Text segment>

--------------------------------

# [SOLVED] MediaLink router and slow WiFi speed



## bumbrlik (Feb 28, 2012)

I recently switched from Linksys WRT54G router to MediaLink router. My wired connection speed stayed the same but my wireless speed degraded significantly - roughly from 5-8mbps to 200-300kbps. 

I measured my wireless speed both on win7 laptop and iPad. My Roku box is also struggling. All devices were in the proximity of the router.

I tried changing encryption (WEP/WPA2/no encryption), mode (from b/g/n to b/g to just g), and different channels. Nothing helped, the speed is still very slow. 

Any ideas or suggestions? Thanks.


----------



## Wand3r3r (Sep 17, 2010)

*Re: MediaLink router and slow WiFi speed*

see if there is a firmware update for the router that addresses this issue.


----------



## bumbrlik (Feb 28, 2012)

*Re: MediaLink router and slow WiFi speed*

It wasn't the firmware (which i did update to the latest version).

I emailed MediaLink tech support and asked the for help. They suggested resetting modem, setting different channels; none of it helped. Finally, they said I should try to physically separate the cable modem and the router (a possible EM interference). That worked like a charm; it even tripled the wired speed (and increased wireless speed 20x). I though it was a fluke and didnt believe my eyes so i ran a few experiments (put them back together, put them apart). No fluke.

So, problem solved.


----------



## Wand3r3r (Sep 17, 2010)

*Re: MediaLink router and slow WiFi speed*

Great to hear you solved your issue though I have never heard of putting distance between the two having any effect on throughput. Good to know.


----------



## bumbrlik (Feb 28, 2012)

Me neither. I had multiple routers sitting on top of cable modems, never any problems. It may be just that this particular router is sensitive to EM interference because it is improperly shielded, I don't know. Their tech support advise me to try this so it must have happened to other people as well.


----------

--------------------------------

Data segment>
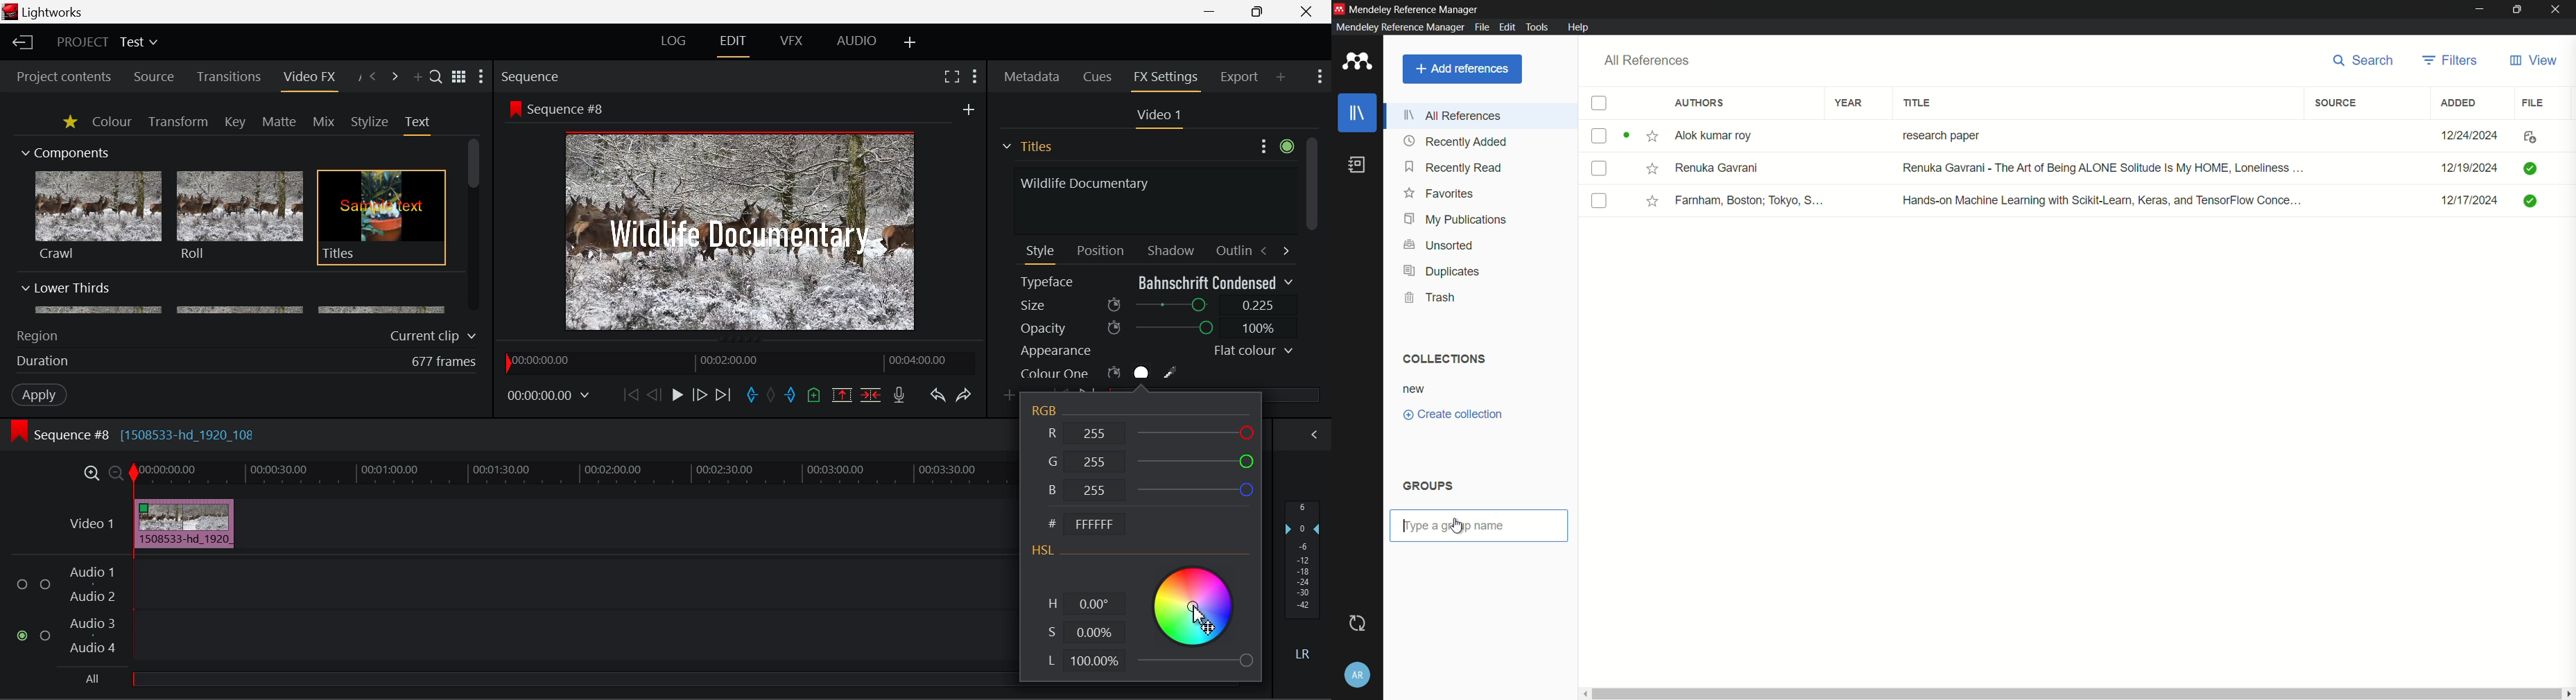 The height and width of the screenshot is (700, 2576). I want to click on Lightworks, so click(54, 12).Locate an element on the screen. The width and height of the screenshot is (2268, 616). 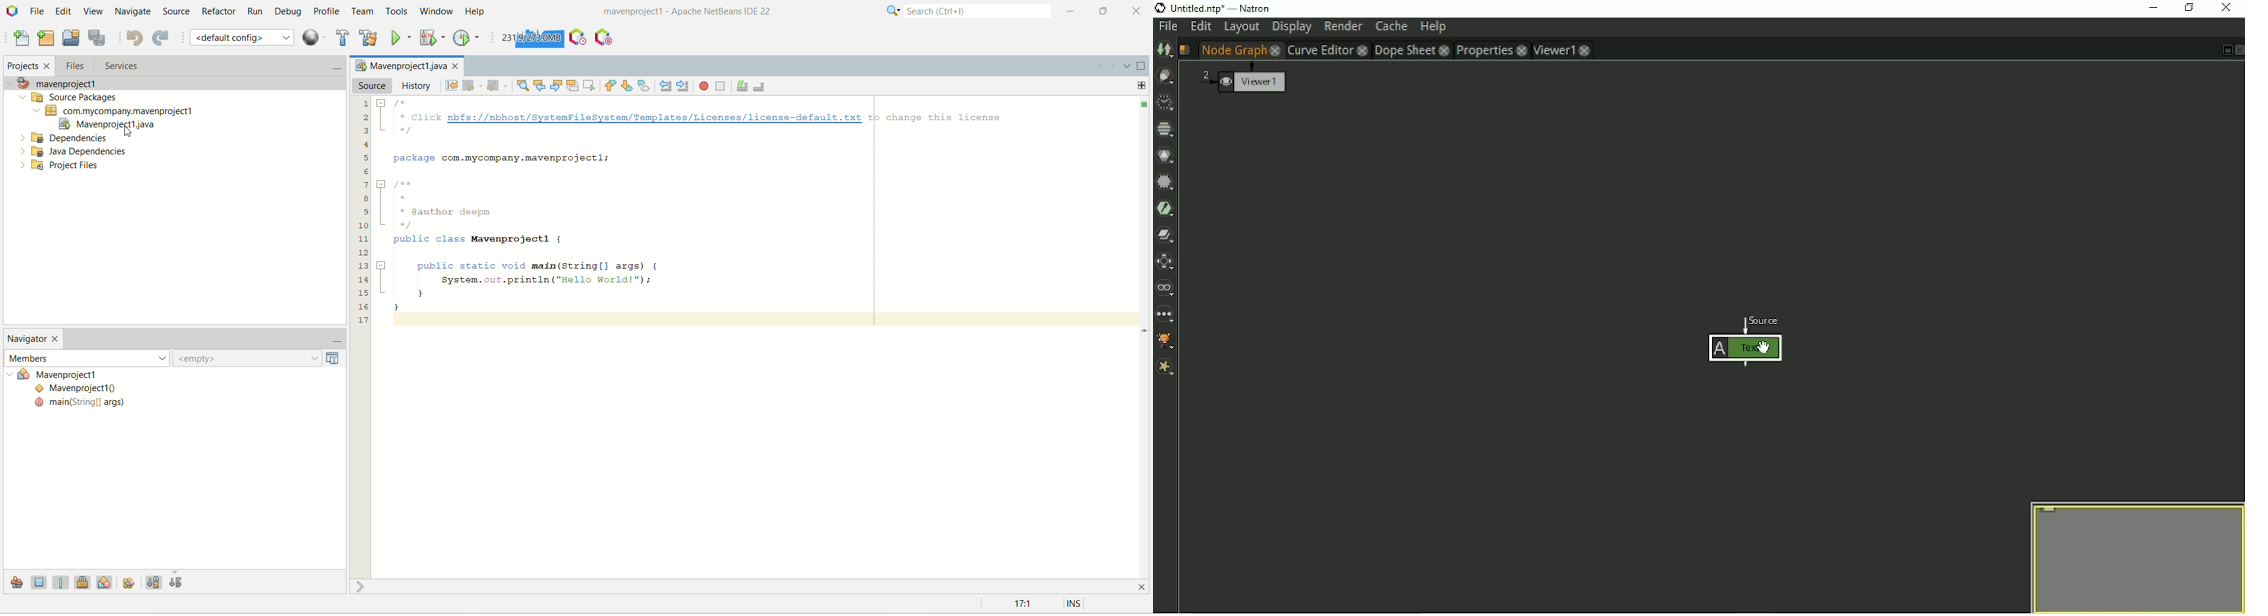
Close is located at coordinates (2238, 50).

--------------------------------

What you are asked to do>
Edit the stretch of the router thread from "I recently switched" through "still very slow.", putting "tablet" in place of "iPad".

Answer to this problem>
I recently switched from Linksys WRT54G router to MediaLink router. My wired connection speed stayed the same but my wireless speed degraded significantly - roughly from 5-8mbps to 200-300kbps. 

I measured my wireless speed both on win7 laptop and tablet. My Roku box is also struggling. All devices were in the proximity of the router.

I tried changing encryption (WEP/WPA2/no encryption), mode (from b/g/n to b/g to just g), and different channels. Nothing helped, the speed is still very slow.